Petites notes des cueilleurs de lune
A Ali
l’épicier magique de la cité de La Source
Epinay, Samedi, 28 juillet 2007 Quand j’ai commencé à écrire ces petites notes cet été Ali l’épicier magique le donneur de joie de la cité de La Source était bien vivant et ces gribouillis n’étaient pas destinés à être publiés… C’était des mots qui me venaient dans la vadrouille de l’été qui fait de nous dans les banlieues des abandonnés à la bonté solaire rien que ça… Et quand ça vient je n’refuse pas et je range les papiers noirs-blancs dans les cartons des oubliettes à histoires… Une nuit on ira voir peut-être peut-être pas… Et j’les oublie et c’est bien…
Et puis y a eu l’écrasement par la pierre énorme qui broie tout de la bêtise misérable et du désastre… la pierre sans pitié qu’on rencontre trop sur les p’tits chemins buissonniers de nos quartiers partout dans le monde… la pierre d’épouvante normale qui s’installe dans les maisons bidons où il y a de la sermi et de l’infâme au dîner chaque jour et où pourtant la bonté fait résistance…
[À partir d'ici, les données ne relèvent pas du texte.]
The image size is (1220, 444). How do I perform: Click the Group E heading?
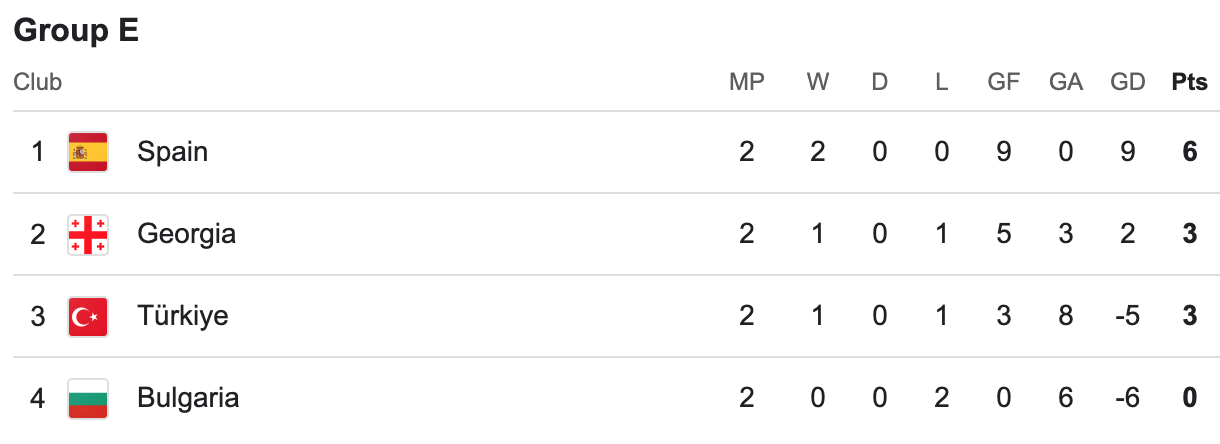[76, 31]
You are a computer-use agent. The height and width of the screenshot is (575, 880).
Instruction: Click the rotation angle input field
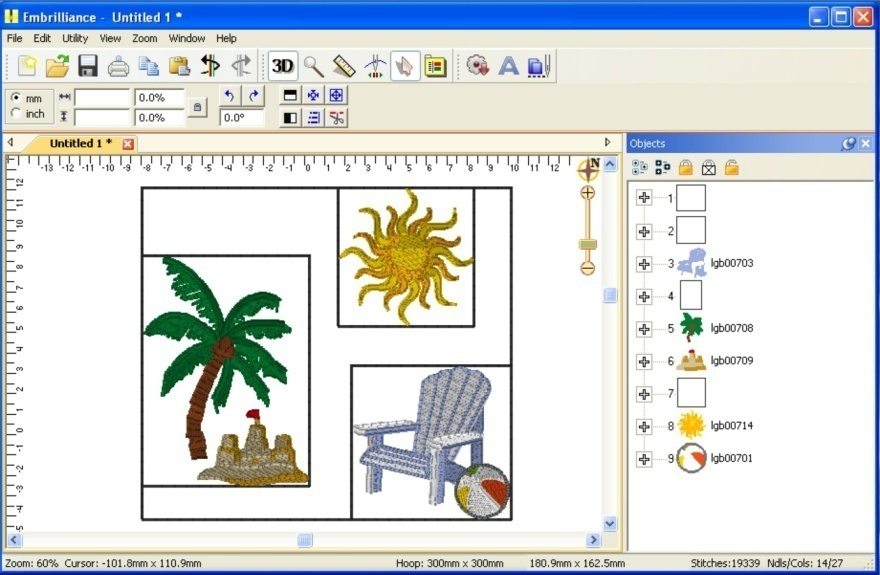coord(241,118)
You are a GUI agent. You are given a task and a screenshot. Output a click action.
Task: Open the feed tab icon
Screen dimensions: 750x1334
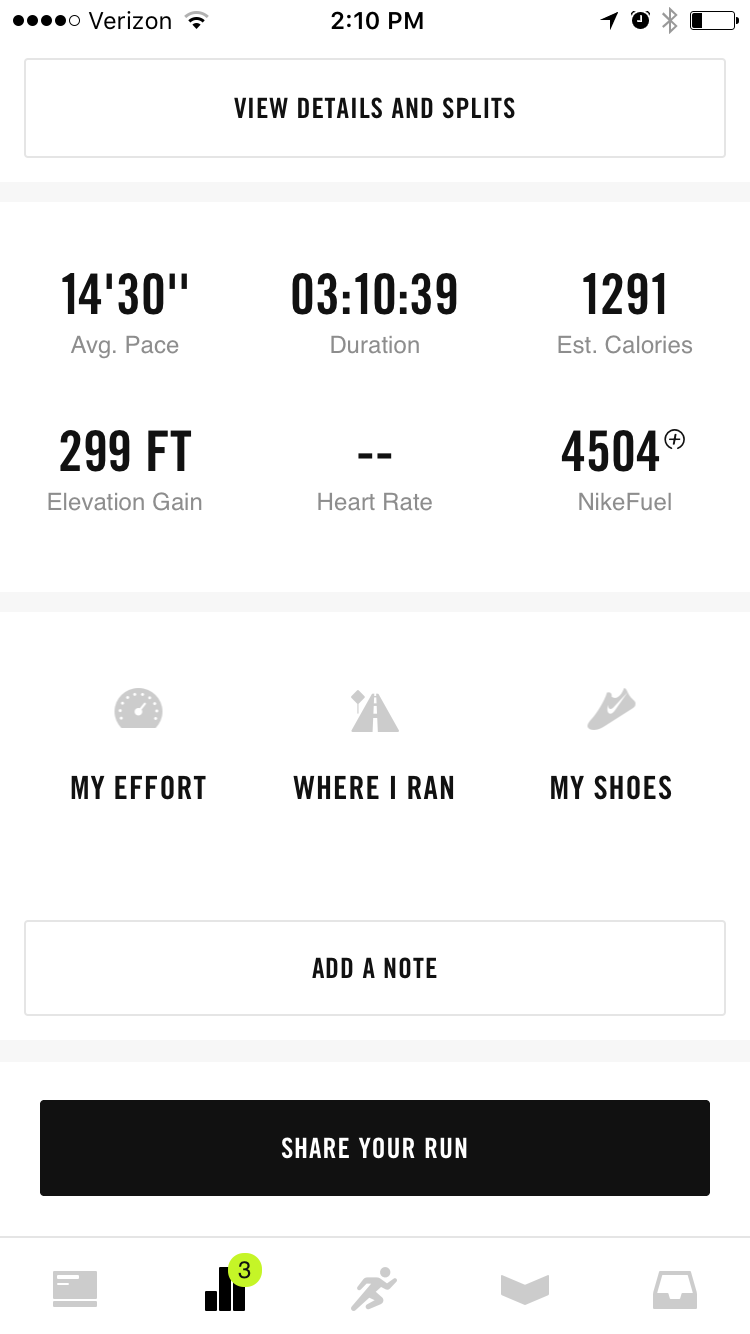pyautogui.click(x=75, y=1288)
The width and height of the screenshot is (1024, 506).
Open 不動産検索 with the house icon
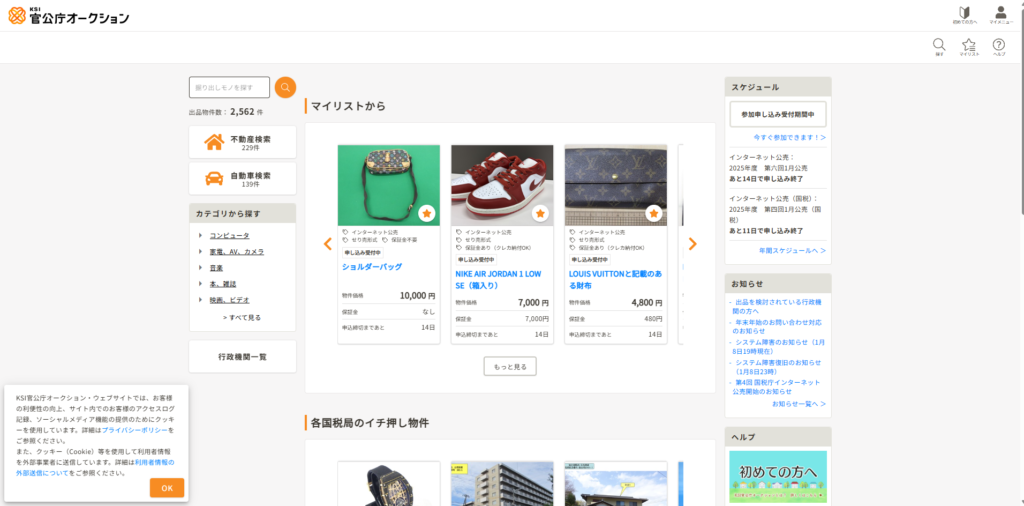pos(242,142)

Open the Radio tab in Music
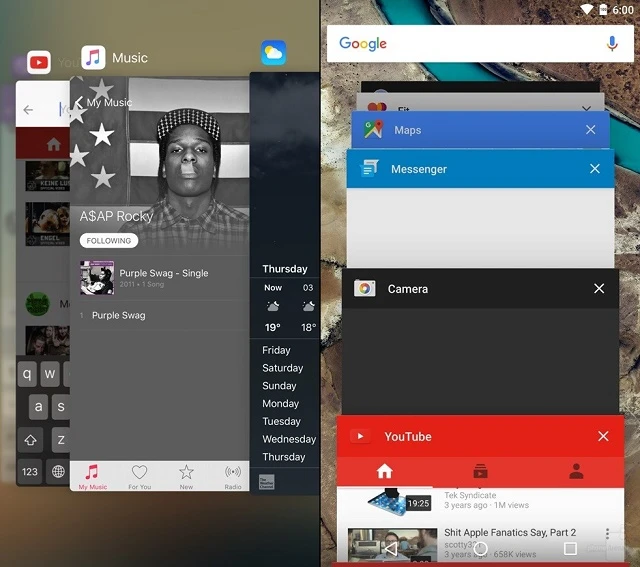tap(232, 476)
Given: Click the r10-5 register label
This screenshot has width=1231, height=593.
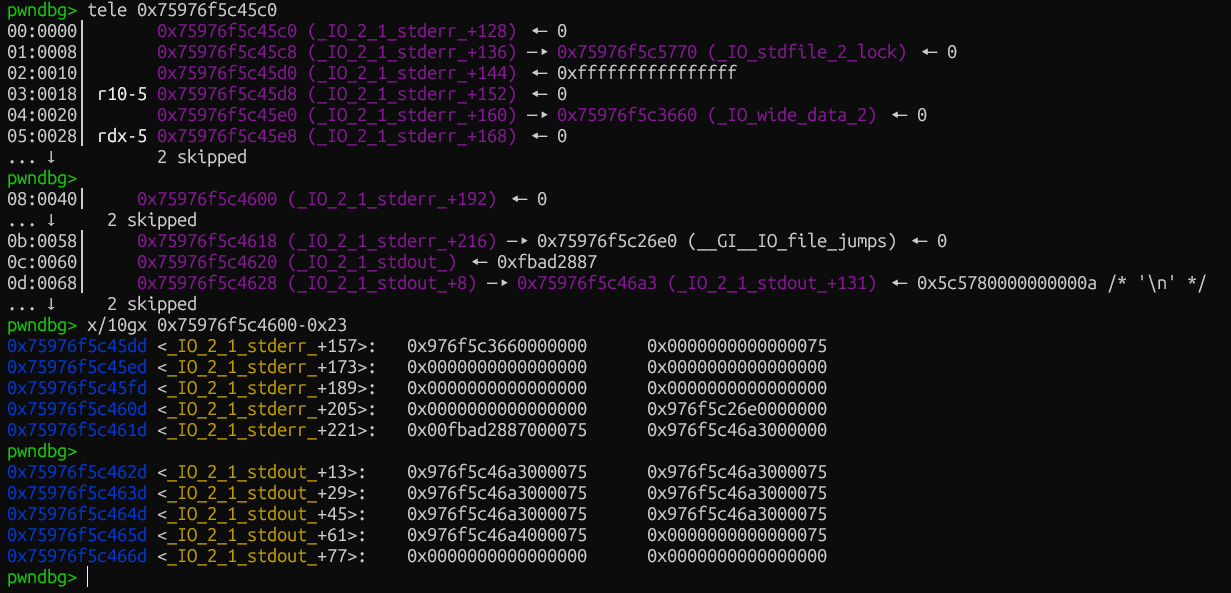Looking at the screenshot, I should (122, 94).
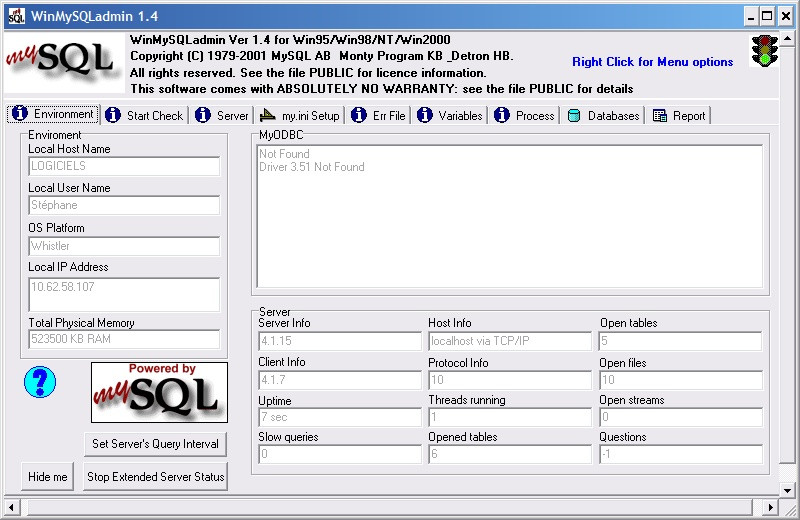This screenshot has height=520, width=800.
Task: Switch to the Server tab
Action: (222, 116)
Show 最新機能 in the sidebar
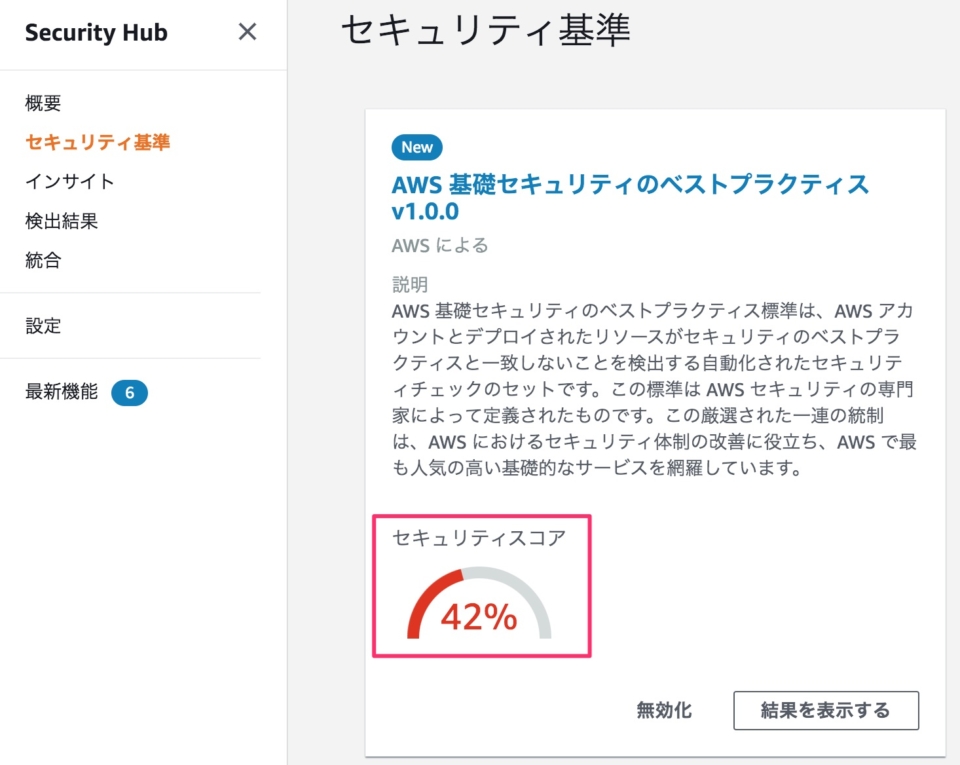960x765 pixels. tap(61, 392)

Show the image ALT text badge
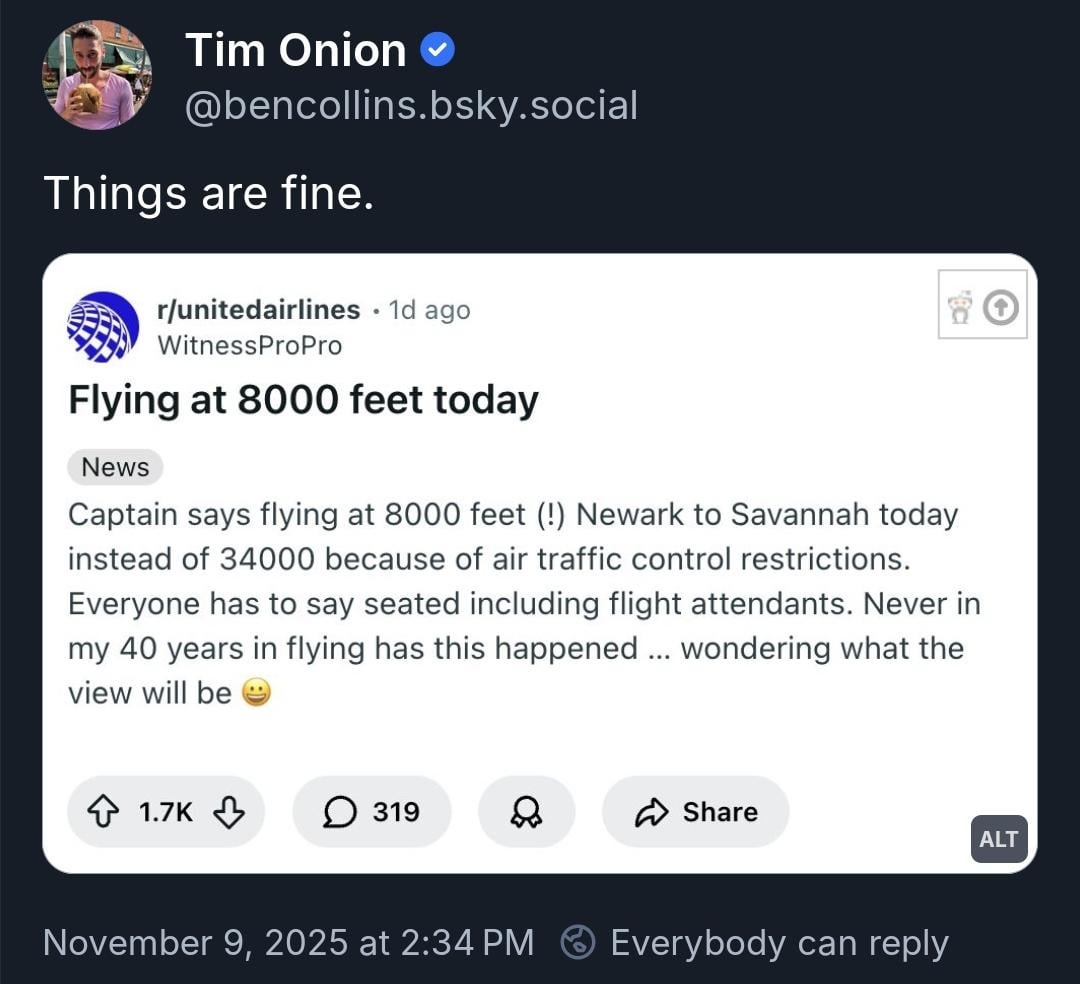pyautogui.click(x=998, y=839)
Et puis y a eu la mort d’Ali et son regard de tendre bienvenue au monde des fous du malheur et de la vie vraie que je n’peux pas retirer de moi comme une traîne d’étincelles rouges qui durent… qui durent… Et ça fait mal trop mal ! Alors quoi faire ?… Quoi dire et à qui ?… A vous autres qui comprenez bien sûr vu qu’Ali vous le connaissiez et vous l’aimiez… Il était ce qui brille en chacun de nous qui vivons dans les cités d’banlieue le matin quand il fait froid quand il fait hard quand il fait de la peine et de la rage !…
Ecrire parce que c’est tout c’que je sais faire pour qu’il demeure présent dans notre maison bidons Ali sa petite lampe joyeuse allumée toujours… tout le jour toute la nuit toujours qu’il ne nous largue pas lui aussi à nos utopies dégoupillées… Ecrire et lui dédier mon prochain bouquin “ A Ali l’épicier magique de la cité de La Source qu’il garde bien l’âme farouche et tendre de nos banlieues… ” ça lui fera une belle jambe !…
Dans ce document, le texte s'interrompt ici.